Dans son sens premier, le mot allégeance fait référence à l’époque du Moyen Âge. Il désigne le fait pour un vassal d’être très lié à son suzerain, à travers une relation de fidélité très étroite.
Pour que cette relation soit instituée, le vassal devait prononcer un serment d’allégeance. Ce serment marquait la soumission et l’obéissance de celui qui obtenait alors le statut d’homme lige, vis-à-vis de son suzerain ou de son seigneur.
Le fait de prêter serment pour reconnaître quelqu’un comme son souverain a pris un sens particulier dans la monarchie britannique à partir du XVIIe siècle. Ce serment est par exemple prononcé par les héritiers de la Couronne à destination du roi ou de la reine d’Angleterre. Il exprime la fidélité et la loyauté des sujets envers leur monarque.

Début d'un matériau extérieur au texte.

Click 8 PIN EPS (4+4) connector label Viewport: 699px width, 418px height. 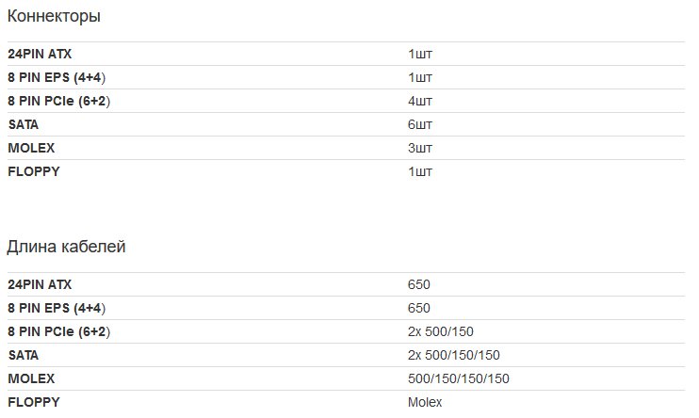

De nos jours, on emploie toujours l’expression faire allégeance à, ou prêter allégeance à, mais avec un sens un peu dilué. Cette expression signifie « se rallier à, reconnaître l’autorité de, se mettre sous les ordres de ».
On prête par exemple allégeance à un dirigeant politique, à un homme d’État ou encore à un pays. Mais aussi à un groupuscule ou une organisation armée : faire allégeance à Daesh.